Regrets, I've worn a few
I spent a good hour engrossed by the comments for the New York Times e-article, "What You Wouldn't Do If You Could Do it Again", which asked readers to contribute their response to the question, If you could undo one bad choice and get the money back, what would it be?
Shoulda, woulda, coulda |
Over a month later, responses are still rolling in steadily. There are themes: loans to friends, selling Apple stock, too-costly houses, youthful excess.
But what surprised and moved me were the posts that had no evident financial repercussions, like "I would have kissed her."
My response is that I would not have bought heaps of wildly expensive designer clothes in my single-girl thirties. I don't necessarily wish I'd invested the money; travel, art, philanthropy or even a piano would have given me more joy and edification than a Gaultier suit. What a dumb, well-dressed Dora!
Mr. Right said all wrong |
Those clothes didn't make me any happier or more successful than say, bridge lines, or beam Mr. Right onto my path. Le Duc in fact came along (25 years ago this month) when I was wearing a voluminous Rei Kawakubo coat that he told me he hated pretty early on.
Not only did he introduce true love, he ended my over-the-top spending not by requesting me to forsake Ferragamo and Gaultier, but by creating other priorities.
Comments
I don't have any financial regrets. Until quite recently (the last five years or so), I spent very very little on myself in terms of clothing, jewelry, or any personal items.
I bought a sofa once which I hated--and gave it away a year later as a temporary piece of furniture to our son and his wife. They gave it away two years later. It wasn't a bad sofa, but was upholstered in a chenille I did not like (have NEVER liked chenille) and had a very uninspired and ungraceful shape. As a result of that debacle, I am so careful when it comes to furnishings and never make quick decisions (which can irritate my husband).
Sometimes I have a twinge of regret over not going to law school ( I was amused to read the comments in the NY Times of so many who regret GOING to law school).
Non Financial: Allowing myself to dive into overeating when a series of tragedies hit in my early 30s. Many years later, never been able to lose that weight.
Sartorally, I wish that I still had the clothes and shoes that I bought at Celine and Hermes in the late 1970s. I would be wearing them today.
Finally, I wish that in my younger days I had invested in jewelry instead of horses. I would have had a nice collection with value today instead of memories, many of which are unhappy.
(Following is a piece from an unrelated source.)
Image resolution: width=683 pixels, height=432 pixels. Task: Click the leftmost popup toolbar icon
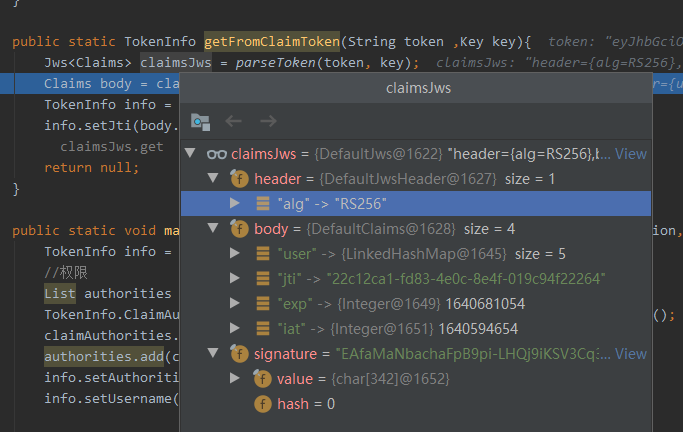point(201,121)
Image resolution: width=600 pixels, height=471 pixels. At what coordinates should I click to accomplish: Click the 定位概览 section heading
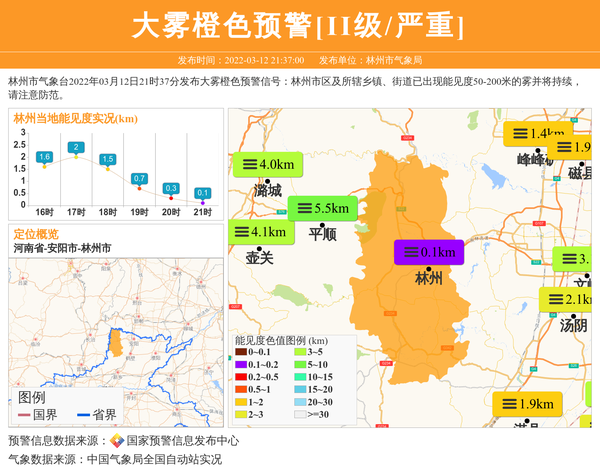(36, 234)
Susan: The classic advice- to live in a house a year before buying anything major= was hard to follow. Nothing was right. But it worked well for us as newlyweds. As years pass I am guessing you have built your eye!
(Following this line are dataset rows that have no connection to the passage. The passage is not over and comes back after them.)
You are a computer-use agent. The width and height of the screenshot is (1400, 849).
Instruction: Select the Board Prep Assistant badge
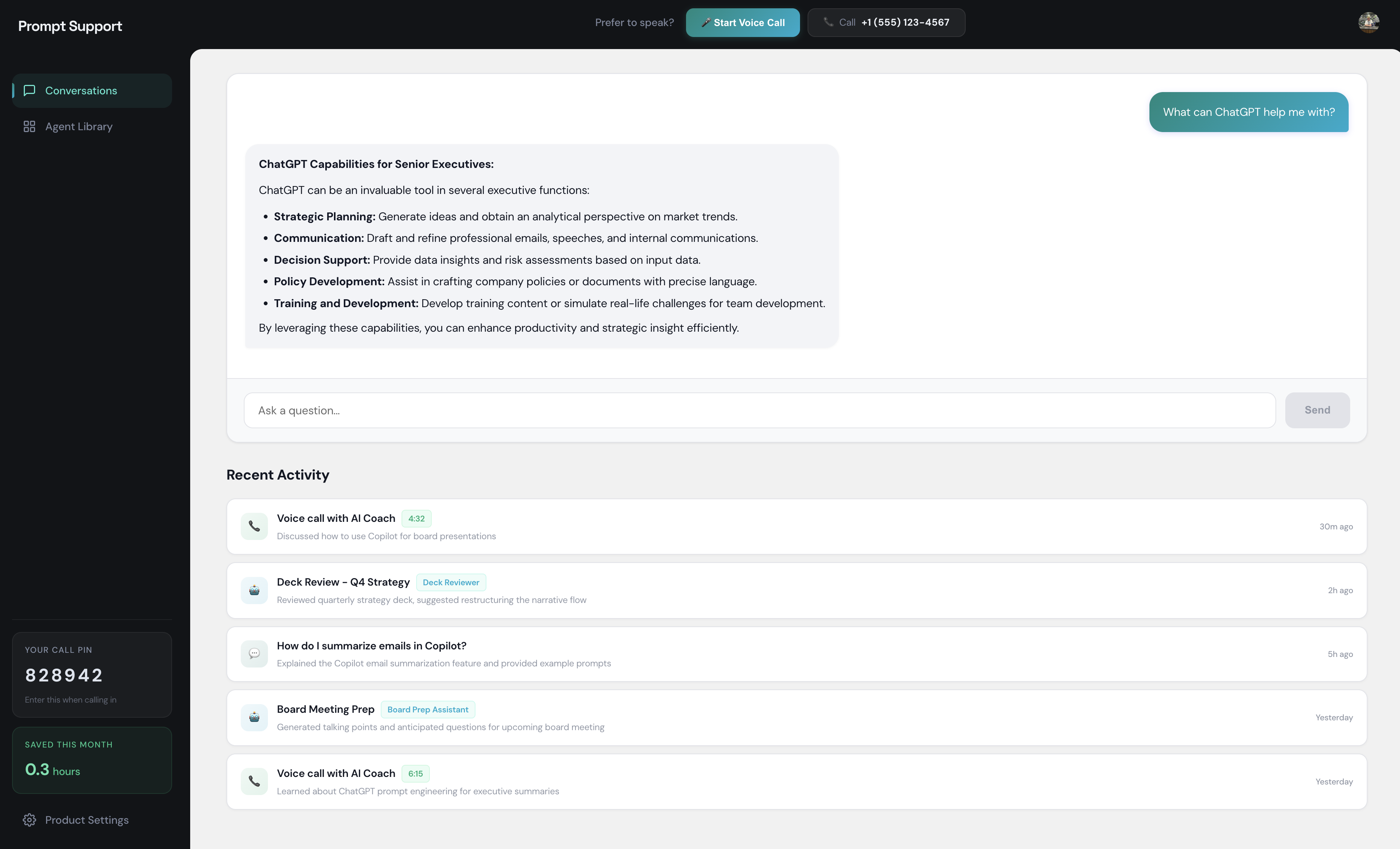(x=428, y=709)
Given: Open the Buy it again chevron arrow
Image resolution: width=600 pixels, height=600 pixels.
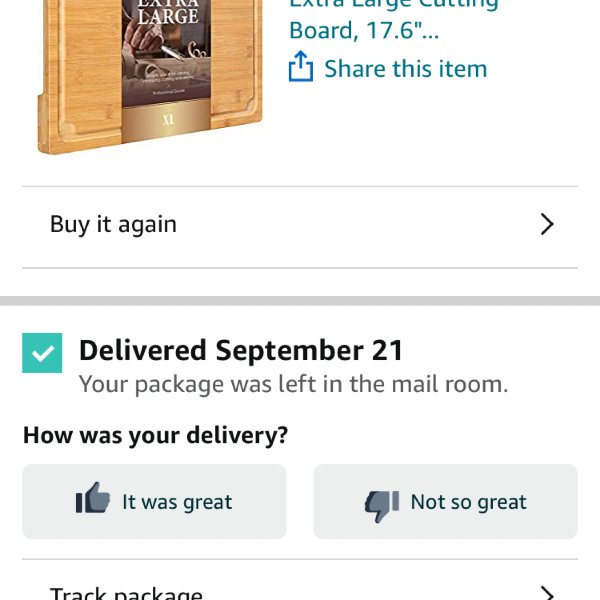Looking at the screenshot, I should tap(547, 224).
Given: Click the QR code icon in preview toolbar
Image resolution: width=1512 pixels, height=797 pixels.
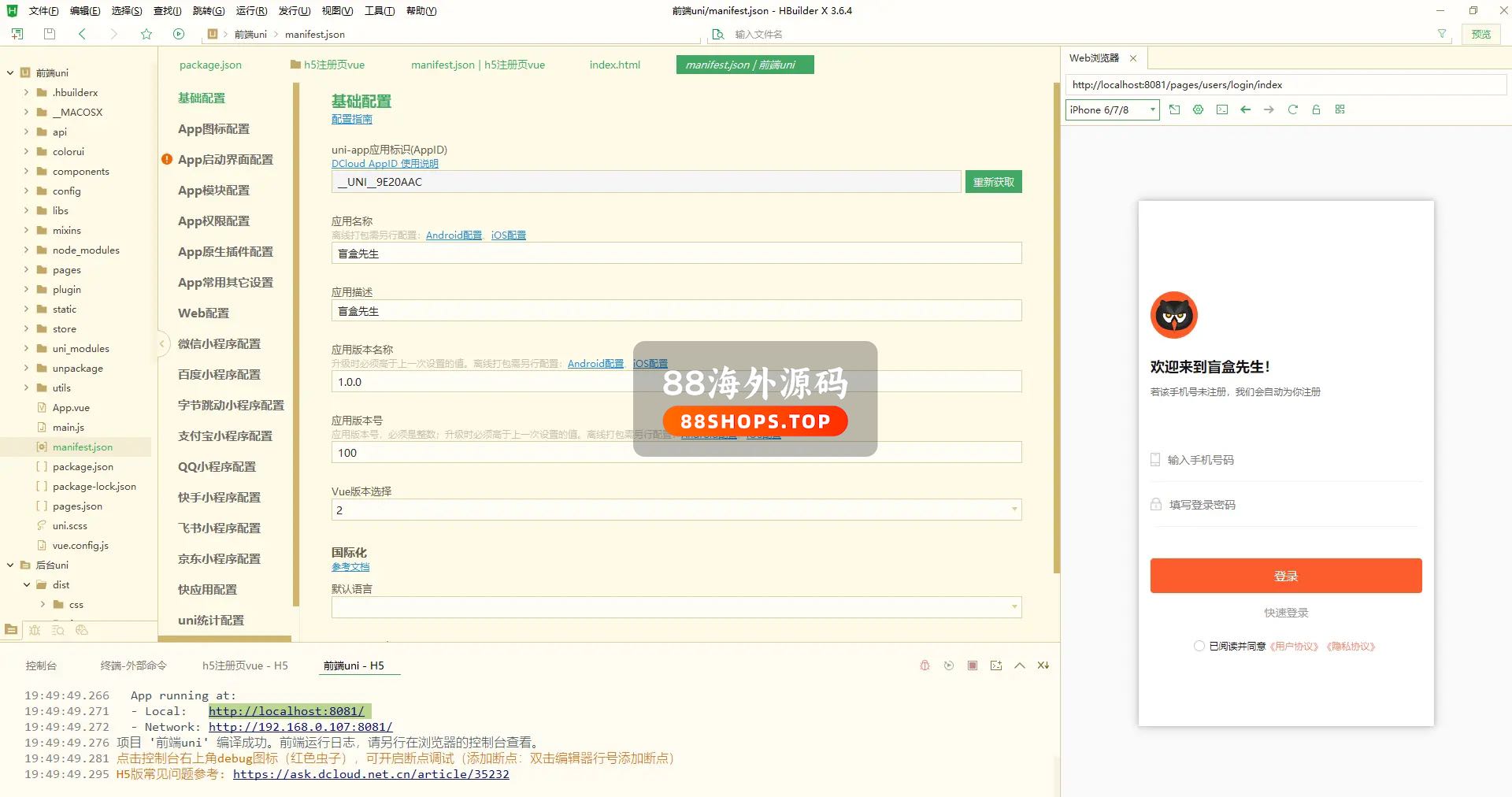Looking at the screenshot, I should pos(1340,109).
hostess: Sounds like the pain of growing it out was worse than the cost.
Anonymous: There is always a lesson, at least if one stops to reflect.
Belle: Woman after my heart! But if I had my clothes of the '70s, I couldn't fit into them now!
s.: Not to band-aid your regret, but you are beautiful as you are. Perhaps somewhat different than your early 30s, which is the case for many women.
LPC: Before I plowed through those posts, I thought "I don't have any regrets". Then I realized just because they don't weigh me down, there are choices that I wish I'd made differently.
Fortunately, I was able to buy another sofa---attractive and deep and with a tasteful linen slipcover. But, the experience has made me gunshy when making major purchases unless I have an interior designer who taste I trust to be much like my own.
Like LPC, I have very few regrets. If anything, I wish I had dressed BETTER as a young woman. It wasn't until our children had left the nest that I allowed myself to spend any money on myself. So--I've come to knowledge about fashion very very late--one of the reasons I read this blog and others.
Demi-pointe: Your remarks lead to an insight for me, those clothes armoured me after a painful divorce. (I had them b/f the split, so they became part of "not losing everything".) I call the state of buying and then taking too good care, thus not really wearing the item, "curatorial shopping".
Thought-provoking post and the ensuing conversation is sure to be lively and interesting. Couldn't resist commenting despite just announcing I'd be holding back . . .
crunchycon: In the NYT lots of people regretted marriages, the repercussions both financial and psychological. (Strange. I do not regret a former one very much, only that it took so long to fall apart.)
Reflections: I hope we can all forgive ourselves for youthful mistakes- well, for any mistakes. Eons ago (I was single) was considering 'getting involved' with a married man, and a friend told me, "One thing is sure, you will suffer." Right.
But honestly, in terms of bang for the buck, I wish I hadn't bought a big, 100 year old fixer-upper house. I love my house, I love my neighborhood, but ... you know that movie, The Money Pit, from the '80s? I can relate.
We don't regret one single pearl!
Hope for a happy ending for the house investment, one day. Charming old houses are catnip to buyers.
Non clothing regrets: settling for a college that really wasn't the right environment for me, not having more confidence in my own skills, abilities and worth. Allowing le monsieur to pick light beige carpeting for the hallway and bedrooms (impossible to keep clean).